- How to complete this task
The records follow. Retype them without a single change.

- Data extracts
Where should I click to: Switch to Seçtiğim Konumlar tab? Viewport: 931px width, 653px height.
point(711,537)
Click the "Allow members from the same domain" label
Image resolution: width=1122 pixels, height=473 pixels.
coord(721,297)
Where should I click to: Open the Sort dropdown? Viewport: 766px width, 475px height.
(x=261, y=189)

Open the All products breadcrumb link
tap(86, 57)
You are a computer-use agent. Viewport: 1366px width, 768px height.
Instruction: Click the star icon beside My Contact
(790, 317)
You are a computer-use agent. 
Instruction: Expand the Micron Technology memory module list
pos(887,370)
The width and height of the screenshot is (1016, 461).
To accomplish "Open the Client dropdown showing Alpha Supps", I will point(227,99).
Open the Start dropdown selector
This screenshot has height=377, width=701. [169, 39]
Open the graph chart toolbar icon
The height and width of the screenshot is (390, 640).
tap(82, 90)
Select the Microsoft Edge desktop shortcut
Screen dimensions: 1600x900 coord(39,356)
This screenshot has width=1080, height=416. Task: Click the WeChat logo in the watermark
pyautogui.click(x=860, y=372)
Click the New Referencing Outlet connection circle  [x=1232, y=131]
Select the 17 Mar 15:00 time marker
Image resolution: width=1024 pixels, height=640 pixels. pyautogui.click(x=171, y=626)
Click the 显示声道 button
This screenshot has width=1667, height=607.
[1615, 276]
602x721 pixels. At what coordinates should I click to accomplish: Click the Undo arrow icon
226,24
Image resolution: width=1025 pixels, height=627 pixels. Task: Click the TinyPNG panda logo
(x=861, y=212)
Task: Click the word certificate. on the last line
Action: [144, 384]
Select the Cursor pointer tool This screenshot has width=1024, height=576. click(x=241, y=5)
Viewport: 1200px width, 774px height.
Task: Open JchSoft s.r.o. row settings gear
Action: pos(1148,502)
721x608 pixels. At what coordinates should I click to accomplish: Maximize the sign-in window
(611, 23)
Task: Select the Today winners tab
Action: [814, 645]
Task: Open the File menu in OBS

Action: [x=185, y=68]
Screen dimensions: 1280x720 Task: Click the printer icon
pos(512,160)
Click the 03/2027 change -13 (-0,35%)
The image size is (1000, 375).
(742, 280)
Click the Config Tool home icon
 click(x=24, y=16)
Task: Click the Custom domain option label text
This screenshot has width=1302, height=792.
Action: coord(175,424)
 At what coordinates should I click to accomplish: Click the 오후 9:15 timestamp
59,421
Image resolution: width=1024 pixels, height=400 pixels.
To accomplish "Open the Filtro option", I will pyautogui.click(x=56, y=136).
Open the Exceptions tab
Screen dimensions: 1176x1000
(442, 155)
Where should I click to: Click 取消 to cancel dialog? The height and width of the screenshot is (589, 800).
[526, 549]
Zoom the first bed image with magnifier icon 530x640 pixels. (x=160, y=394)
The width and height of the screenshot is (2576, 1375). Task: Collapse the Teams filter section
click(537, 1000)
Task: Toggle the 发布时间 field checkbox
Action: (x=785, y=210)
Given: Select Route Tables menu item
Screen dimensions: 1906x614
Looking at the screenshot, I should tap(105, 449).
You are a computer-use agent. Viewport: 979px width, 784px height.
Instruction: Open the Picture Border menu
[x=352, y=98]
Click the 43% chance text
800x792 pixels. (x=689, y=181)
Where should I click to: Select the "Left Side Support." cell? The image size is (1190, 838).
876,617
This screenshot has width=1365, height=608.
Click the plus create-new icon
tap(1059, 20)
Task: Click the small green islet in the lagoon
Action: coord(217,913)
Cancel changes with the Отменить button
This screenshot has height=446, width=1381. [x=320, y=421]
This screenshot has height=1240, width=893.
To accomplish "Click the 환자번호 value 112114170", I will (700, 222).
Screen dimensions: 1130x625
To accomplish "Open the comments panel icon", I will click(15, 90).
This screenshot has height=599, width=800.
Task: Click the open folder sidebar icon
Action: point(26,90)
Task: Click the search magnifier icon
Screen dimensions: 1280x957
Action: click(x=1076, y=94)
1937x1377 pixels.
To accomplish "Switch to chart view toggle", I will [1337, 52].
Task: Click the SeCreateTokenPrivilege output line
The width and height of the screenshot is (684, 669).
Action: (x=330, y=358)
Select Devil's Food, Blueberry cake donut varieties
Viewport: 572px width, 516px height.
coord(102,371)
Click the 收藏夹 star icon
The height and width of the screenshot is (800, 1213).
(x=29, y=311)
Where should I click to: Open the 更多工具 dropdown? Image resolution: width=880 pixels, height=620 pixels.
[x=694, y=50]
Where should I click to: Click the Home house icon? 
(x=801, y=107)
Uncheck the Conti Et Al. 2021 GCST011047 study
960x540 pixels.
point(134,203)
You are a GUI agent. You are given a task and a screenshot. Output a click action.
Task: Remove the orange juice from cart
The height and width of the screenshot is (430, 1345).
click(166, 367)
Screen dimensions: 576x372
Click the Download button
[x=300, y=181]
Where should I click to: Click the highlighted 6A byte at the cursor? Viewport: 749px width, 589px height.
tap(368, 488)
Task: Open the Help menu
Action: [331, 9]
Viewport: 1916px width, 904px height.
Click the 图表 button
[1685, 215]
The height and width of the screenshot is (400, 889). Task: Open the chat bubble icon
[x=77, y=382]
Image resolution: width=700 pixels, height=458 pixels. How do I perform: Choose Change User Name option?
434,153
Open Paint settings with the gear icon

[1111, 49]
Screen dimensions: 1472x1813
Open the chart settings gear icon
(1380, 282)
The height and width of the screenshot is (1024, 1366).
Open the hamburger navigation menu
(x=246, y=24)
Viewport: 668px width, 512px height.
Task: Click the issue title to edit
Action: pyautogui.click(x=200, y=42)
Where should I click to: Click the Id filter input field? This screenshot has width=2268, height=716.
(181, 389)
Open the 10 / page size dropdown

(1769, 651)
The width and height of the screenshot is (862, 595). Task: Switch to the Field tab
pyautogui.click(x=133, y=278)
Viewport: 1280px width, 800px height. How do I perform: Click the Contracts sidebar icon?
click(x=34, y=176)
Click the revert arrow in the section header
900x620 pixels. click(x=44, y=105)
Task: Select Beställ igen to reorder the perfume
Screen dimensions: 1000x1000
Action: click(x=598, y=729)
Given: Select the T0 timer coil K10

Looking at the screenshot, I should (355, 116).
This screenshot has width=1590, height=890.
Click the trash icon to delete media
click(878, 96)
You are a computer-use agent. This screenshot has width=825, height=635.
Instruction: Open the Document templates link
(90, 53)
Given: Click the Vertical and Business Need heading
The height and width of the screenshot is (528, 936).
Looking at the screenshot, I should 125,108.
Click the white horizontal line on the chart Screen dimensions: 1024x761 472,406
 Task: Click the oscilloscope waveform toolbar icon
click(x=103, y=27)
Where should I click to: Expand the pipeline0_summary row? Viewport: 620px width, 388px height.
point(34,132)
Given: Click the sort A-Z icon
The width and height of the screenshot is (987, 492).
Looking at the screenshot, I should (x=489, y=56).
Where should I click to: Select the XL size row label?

- Answer box
Where should I click to: Switch to Seçtiğim Konumlar tab? Viewport: 931px width, 653px height.
point(711,537)
Click the "Allow members from the same domain" label
Image resolution: width=1122 pixels, height=473 pixels.
coord(721,297)
Where should I click to: Open the Sort dropdown? Viewport: 766px width, 475px height.
(x=261, y=189)

Open the All products breadcrumb link
tap(86, 57)
You are a computer-use agent. Viewport: 1366px width, 768px height.
Instruction: Click the star icon beside My Contact
(790, 317)
You are a computer-use agent. 
Instruction: Expand the Micron Technology memory module list
pos(887,370)
The width and height of the screenshot is (1016, 461).
To accomplish "Open the Client dropdown showing Alpha Supps", I will point(227,99).
Open the Start dropdown selector
This screenshot has height=377, width=701. [169, 39]
Open the graph chart toolbar icon
The height and width of the screenshot is (390, 640).
tap(82, 90)
Select the Microsoft Edge desktop shortcut
Screen dimensions: 1600x900 coord(39,356)
This screenshot has width=1080, height=416. Task: Click the WeChat logo in the watermark
pyautogui.click(x=860, y=372)
Click the New Referencing Outlet connection circle  [x=1232, y=131]
Select the 17 Mar 15:00 time marker
Image resolution: width=1024 pixels, height=640 pixels. pyautogui.click(x=171, y=626)
Click the 显示声道 button
This screenshot has width=1667, height=607.
[1615, 276]
602x721 pixels. At what coordinates should I click to accomplish: Click the Undo arrow icon
226,24
Image resolution: width=1025 pixels, height=627 pixels. Task: Click the TinyPNG panda logo
(x=861, y=212)
Task: Click the word certificate. on the last line
Action: [144, 384]
Select the Cursor pointer tool This screenshot has width=1024, height=576. click(x=241, y=5)
Viewport: 1200px width, 774px height.
Task: Open JchSoft s.r.o. row settings gear
Action: pos(1148,502)
721x608 pixels. At what coordinates should I click to accomplish: Maximize the sign-in window
(611, 23)
Task: Select the Today winners tab
Action: [814, 645]
Task: Open the File menu in OBS

Action: [x=185, y=68]
Screen dimensions: 1280x720 Task: Click the printer icon
pos(512,160)
Click the 03/2027 change -13 (-0,35%)
The image size is (1000, 375).
(742, 280)
Click the Config Tool home icon
 click(x=24, y=16)
Task: Click the Custom domain option label text
This screenshot has width=1302, height=792.
Action: coord(175,424)
 At what coordinates should I click to accomplish: Click the 오후 9:15 timestamp
59,421
Image resolution: width=1024 pixels, height=400 pixels.
To accomplish "Open the Filtro option", I will pyautogui.click(x=56, y=136).
Open the Exceptions tab
Screen dimensions: 1176x1000
(442, 155)
Where should I click to: Click 取消 to cancel dialog? The height and width of the screenshot is (589, 800).
[526, 549]
Zoom the first bed image with magnifier icon 530x640 pixels. (x=160, y=394)
The width and height of the screenshot is (2576, 1375). Task: Collapse the Teams filter section
click(537, 1000)
Task: Toggle the 发布时间 field checkbox
Action: (x=785, y=210)
Given: Select Route Tables menu item
Screen dimensions: 1906x614
Looking at the screenshot, I should tap(105, 449).
You are a computer-use agent. Viewport: 979px width, 784px height.
Instruction: Open the Picture Border menu
[x=352, y=98]
Click the 43% chance text
800x792 pixels. (x=689, y=181)
Where should I click to: Select the "Left Side Support." cell? The image size is (1190, 838).
876,617
This screenshot has width=1365, height=608.
Click the plus create-new icon
tap(1059, 20)
Task: Click the small green islet in the lagoon
Action: coord(217,913)
Cancel changes with the Отменить button
This screenshot has height=446, width=1381. [x=320, y=421]
This screenshot has height=1240, width=893.
To accomplish "Click the 환자번호 value 112114170", I will (700, 222).
Screen dimensions: 1130x625
To accomplish "Open the comments panel icon", I will click(15, 90).
This screenshot has height=599, width=800.
Task: Click the open folder sidebar icon
Action: point(26,90)
Task: Click the search magnifier icon
Screen dimensions: 1280x957
Action: click(x=1076, y=94)
1937x1377 pixels.
To accomplish "Switch to chart view toggle", I will [1337, 52].
Task: Click the SeCreateTokenPrivilege output line
The width and height of the screenshot is (684, 669).
Action: (x=330, y=358)
Select Devil's Food, Blueberry cake donut varieties
Viewport: 572px width, 516px height.
coord(102,371)
Click the 收藏夹 star icon
The height and width of the screenshot is (800, 1213).
(x=29, y=311)
Where should I click to: Open the 更多工具 dropdown? Image resolution: width=880 pixels, height=620 pixels.
[x=694, y=50]
Where should I click to: Click the Home house icon? 
(x=801, y=107)
Uncheck the Conti Et Al. 2021 GCST011047 study
960x540 pixels.
point(134,203)
You are a GUI agent. You are given a task and a screenshot. Output a click action.
Task: Remove the orange juice from cart
The height and width of the screenshot is (430, 1345).
click(166, 367)
Screen dimensions: 576x372
Click the Download button
[x=300, y=181]
Where should I click to: Click the highlighted 6A byte at the cursor? Viewport: 749px width, 589px height.
tap(368, 488)
Task: Open the Help menu
Action: [331, 9]
Viewport: 1916px width, 904px height.
Click the 图表 button
[1685, 215]
The height and width of the screenshot is (400, 889). Task: Open the chat bubble icon
[x=77, y=382]
Image resolution: width=700 pixels, height=458 pixels. How do I perform: Choose Change User Name option?
434,153
Open Paint settings with the gear icon

[1111, 49]
Screen dimensions: 1472x1813
Open the chart settings gear icon
(1380, 282)
The height and width of the screenshot is (1024, 1366).
Open the hamburger navigation menu
(x=246, y=24)
Viewport: 668px width, 512px height.
Task: Click the issue title to edit
Action: pyautogui.click(x=200, y=42)
Where should I click to: Click the Id filter input field? This screenshot has width=2268, height=716.
(181, 389)
Open the 10 / page size dropdown

(1769, 651)
The width and height of the screenshot is (862, 595). Task: Switch to the Field tab
pyautogui.click(x=133, y=278)
Viewport: 1280px width, 800px height. How do I perform: Click the Contracts sidebar icon?
click(x=34, y=176)
Click the revert arrow in the section header
900x620 pixels. click(x=44, y=105)
Task: Select Beställ igen to reorder the perfume
Screen dimensions: 1000x1000
Action: click(x=598, y=729)
Given: Select the T0 timer coil K10

Looking at the screenshot, I should (355, 116).
This screenshot has width=1590, height=890.
Click the trash icon to delete media
click(878, 96)
You are a computer-use agent. This screenshot has width=825, height=635.
Instruction: Open the Document templates link
(90, 53)
Given: Click the Vertical and Business Need heading
The height and width of the screenshot is (528, 936).
Looking at the screenshot, I should 125,108.
Click the white horizontal line on the chart Screen dimensions: 1024x761 472,406
 Task: Click the oscilloscope waveform toolbar icon
click(x=103, y=27)
Where should I click to: Expand the pipeline0_summary row? Viewport: 620px width, 388px height.
point(34,132)
Given: Click the sort A-Z icon
The width and height of the screenshot is (987, 492).
Looking at the screenshot, I should (x=489, y=56).
Where should I click to: Select the XL size row label?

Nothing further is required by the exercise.